The fact is that, in the course of my 48 years of activism, I’ve done every single thing Brown is accused of. As an official of May First/People Link, I have refused to turn over servers to the FBI when it came to our office two years ago and that’s the kind of refusal I’ve responded with many times in my life.
In 1976, an FBI agent came to my door and when I refused to speak with him without my lawyer and told him I was closing the door, he said: “If you close that door on my foot, you’re really going to need a lawyer.” And I replied, “If you leave your foot there, you’re going to need a doctor.” And I started to slam the door. That’s a threat although I doubt the agent even reported it.
As for linking to material with people’s personal information, I’ve probably done that so many times I can’t count them. I can’t count them because I usually don’t know whether there is personal information on a site I’m linking to.
I’m not asking to be arrested; I just wonder why he has been. The key is probably the role Brown has played and the moment we are in. There is no logical or defensible explanation for the government’s continuing to bring these charges and it’s highly unlikely that they will actually fully prosecute them. Ours is a government that has raised to an art form the use of pre-trial incarceration to punish some people and scare many more. The names of people who are jailed and not yet tried is now larger than it’s ever been and the use of that tactic in places like Guantanamo prison has been well documented.
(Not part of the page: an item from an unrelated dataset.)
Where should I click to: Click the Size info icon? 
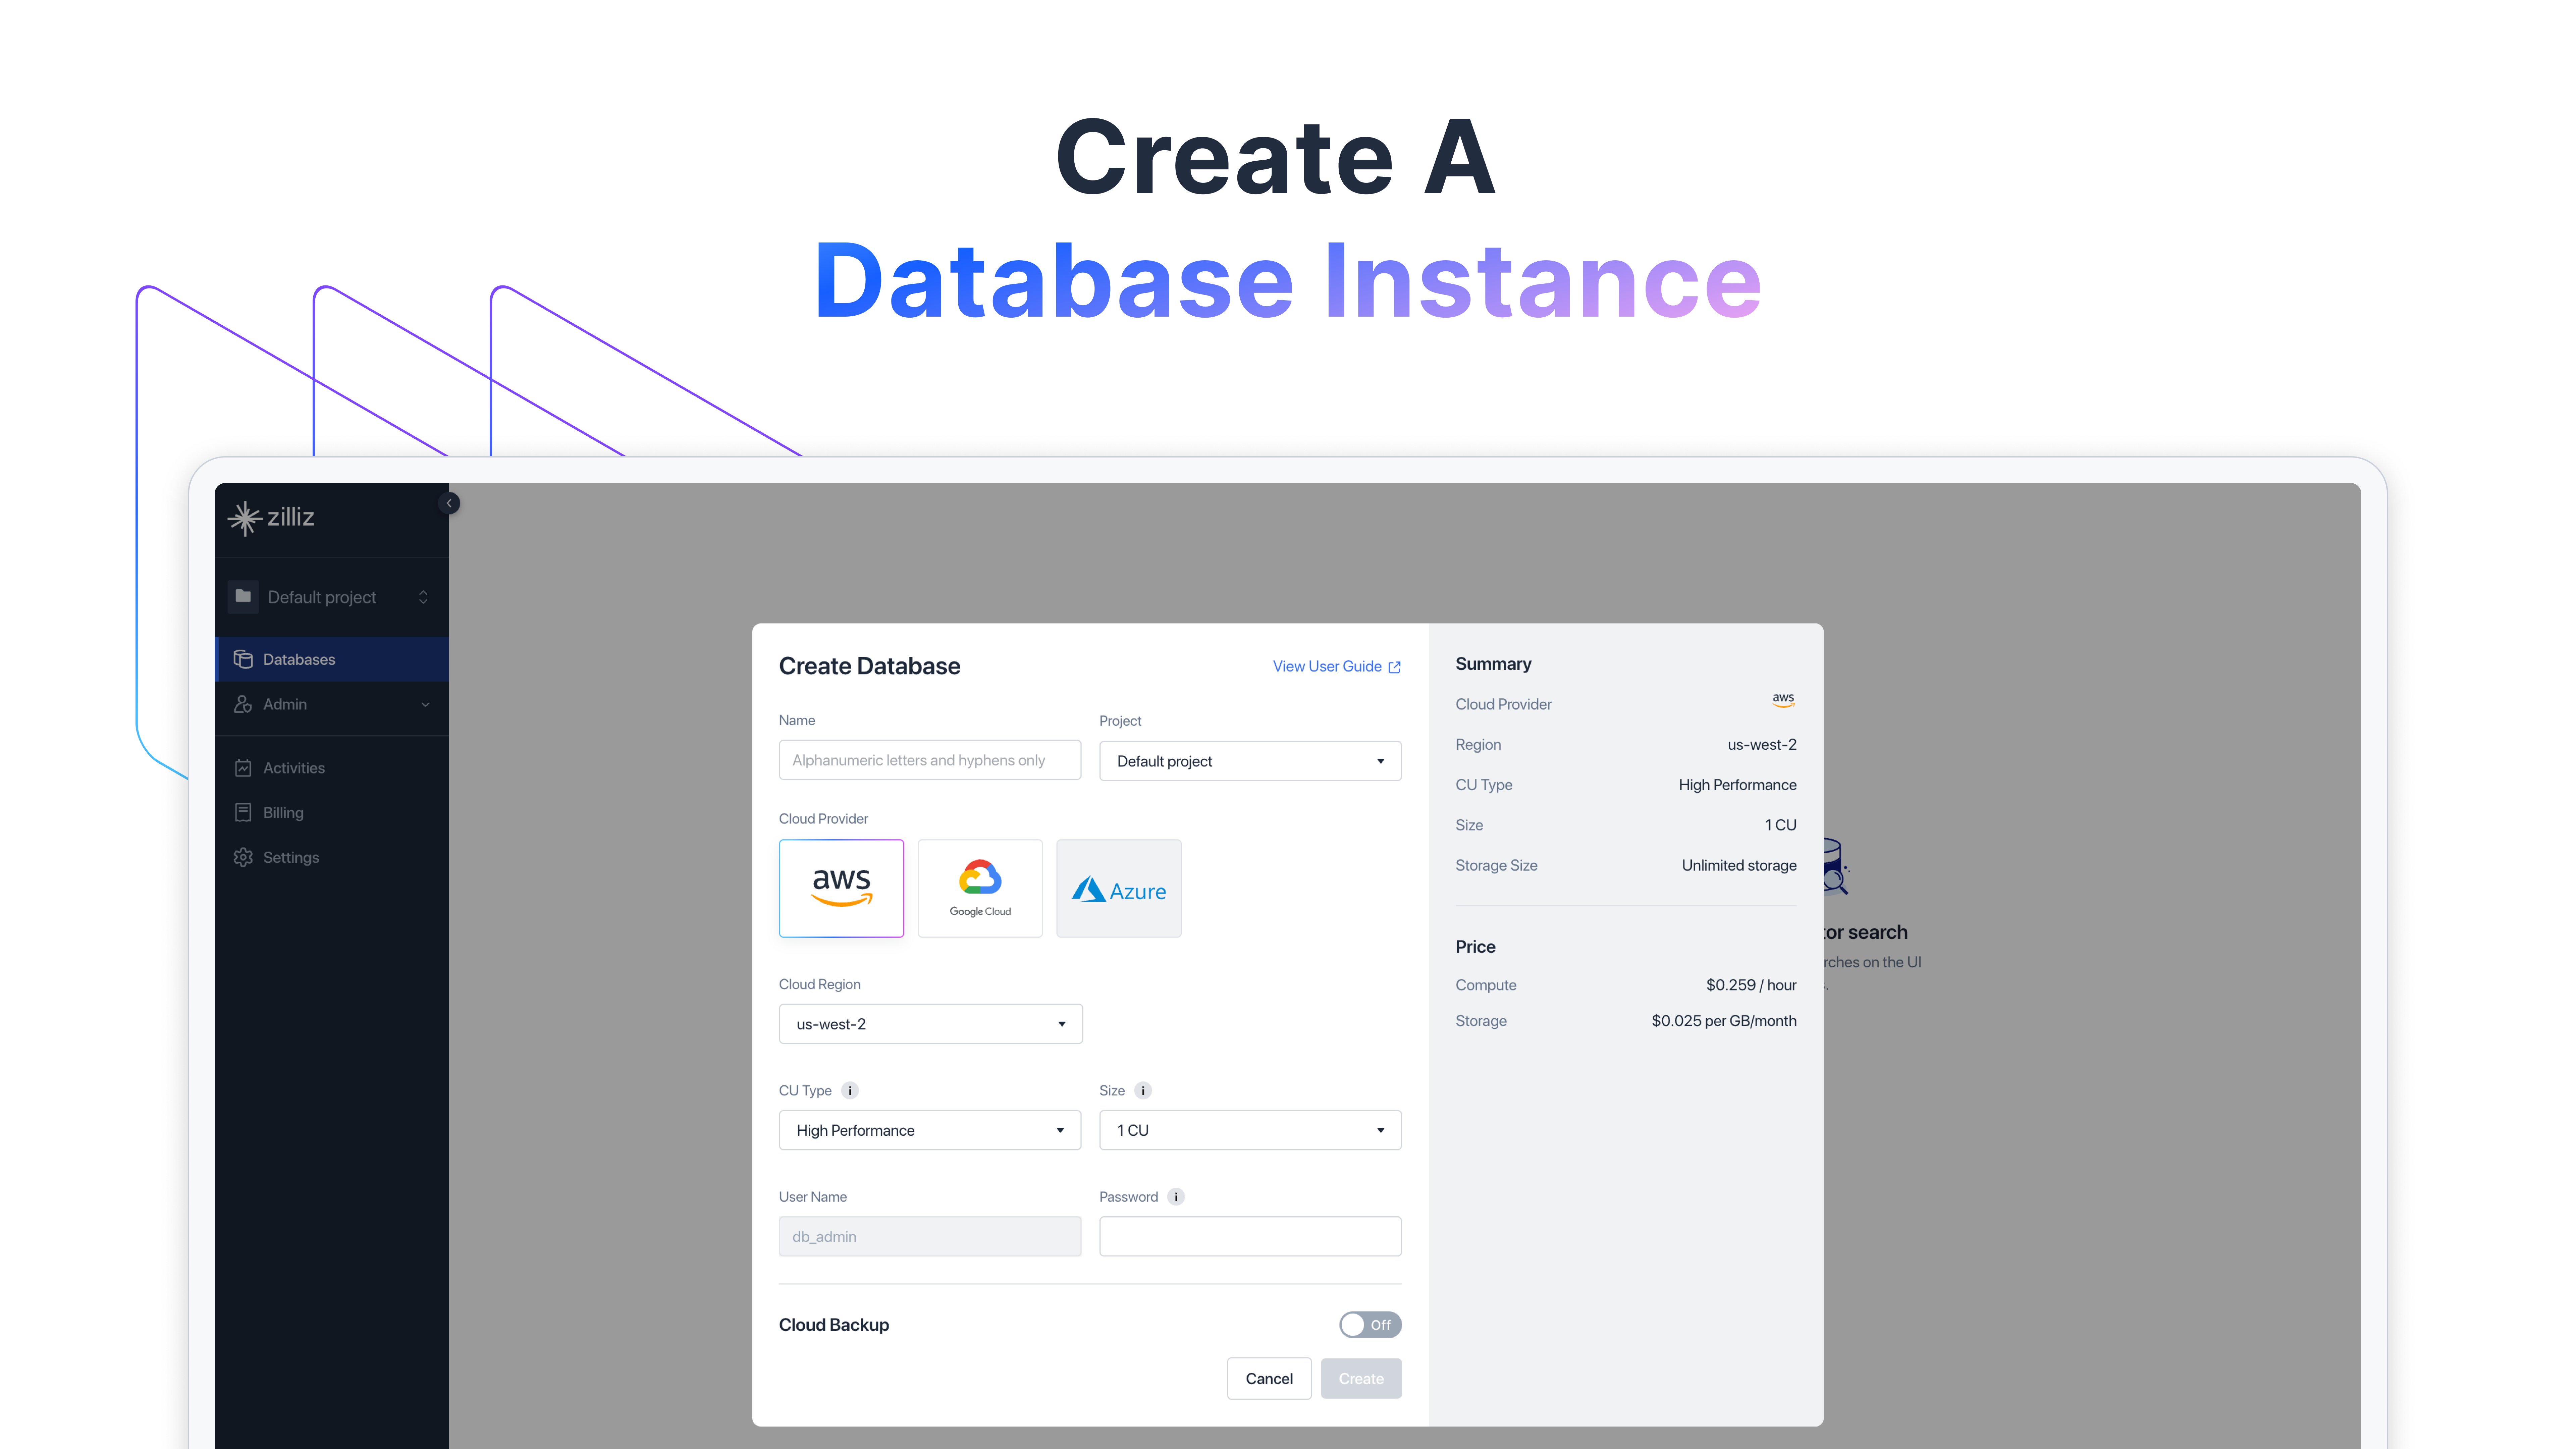pos(1143,1090)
Barrett Brown isn’t being punished for crimes. He is being punished for activism: for being the Anonymous “spokesperson”, for making those types of videos, for reporting and write extensively on government surveillance and illegal repressive activities , for using crowd-sourcing techniques and, probably most of all, for being so heavily supported when his indictments were returned.
In a sense, Brown’s most serious “crime” is that he has served as a magnet for various communities affected by and concerned with the enormous police state apparatus that has been generated. Not only have they congealed around Brown’s case but they have shined light on the murky realities he was covering. In the process, the case has shone a stronger light on others like Jeremy Hammond’s, Chelsea Manning’s and, of course, Edward Snowden’s.
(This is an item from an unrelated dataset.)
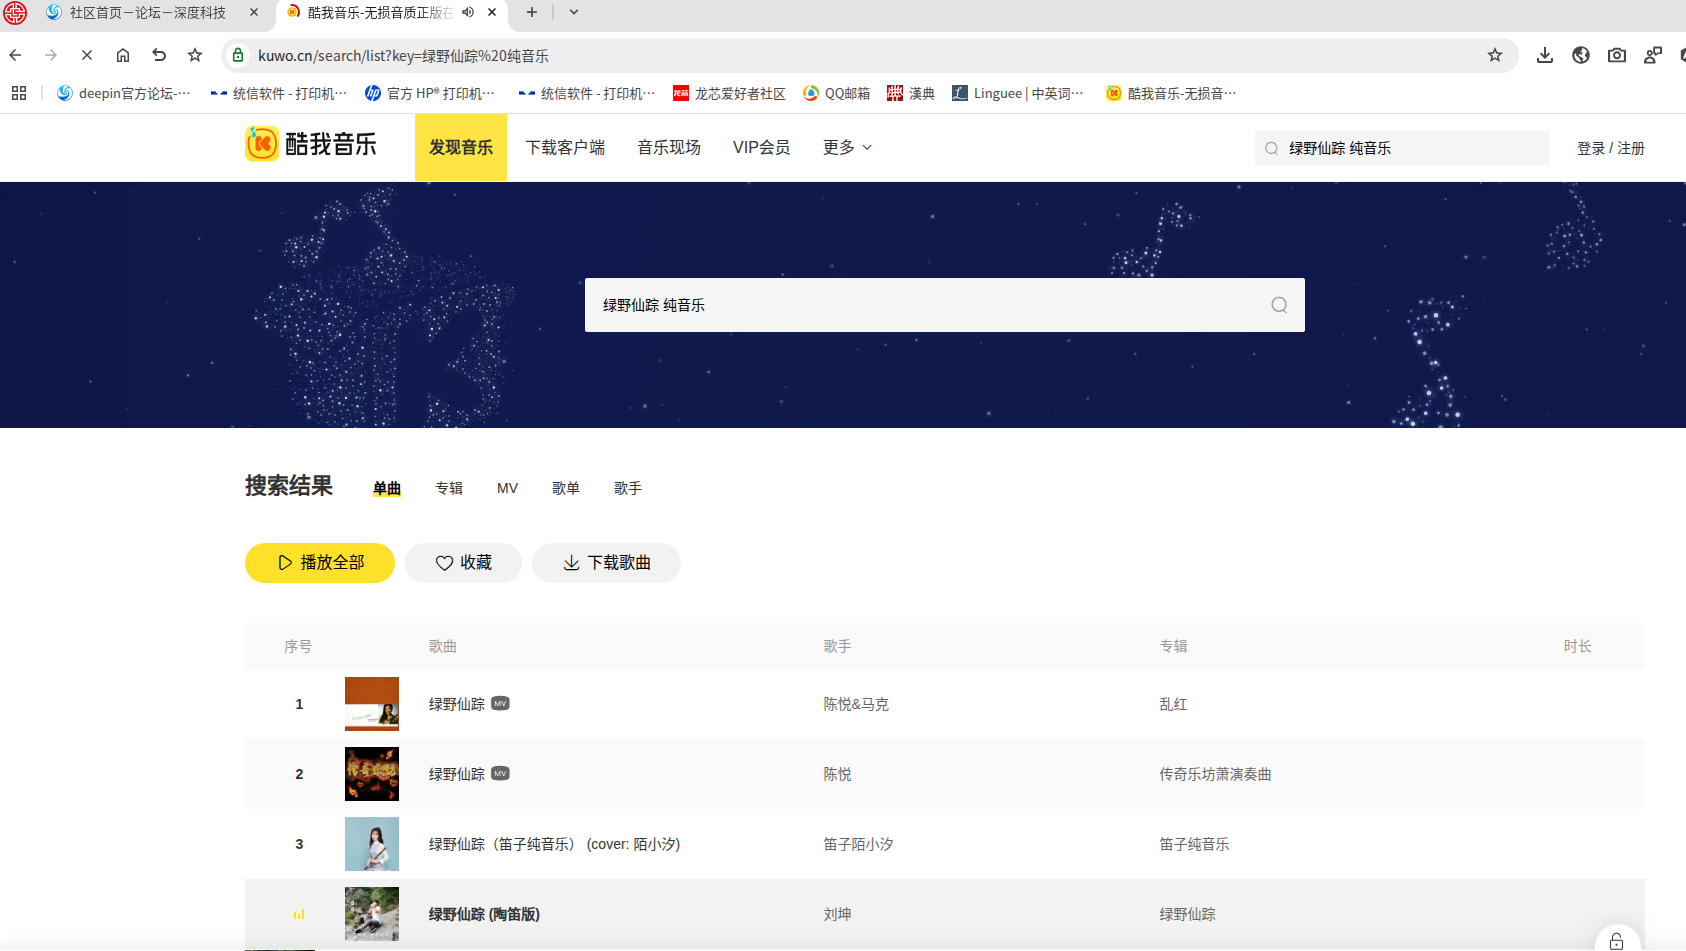
Task: Click the download arrow icon on 下载歌曲 button
Action: pos(571,563)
As Bob Marley put it, the bottom of the bucket is “falling out”.
That, at this point, is what the government doesn’t want to happen and so it doesn’t want you to explore as these activists and researchers have. The message is clear: if you start exploring these relationships and programs, all of which are immoral and some of which are probably illegal, you are going to be treated like Barrett Brown. One gets the feeling they are too late in trying to fix the bucket.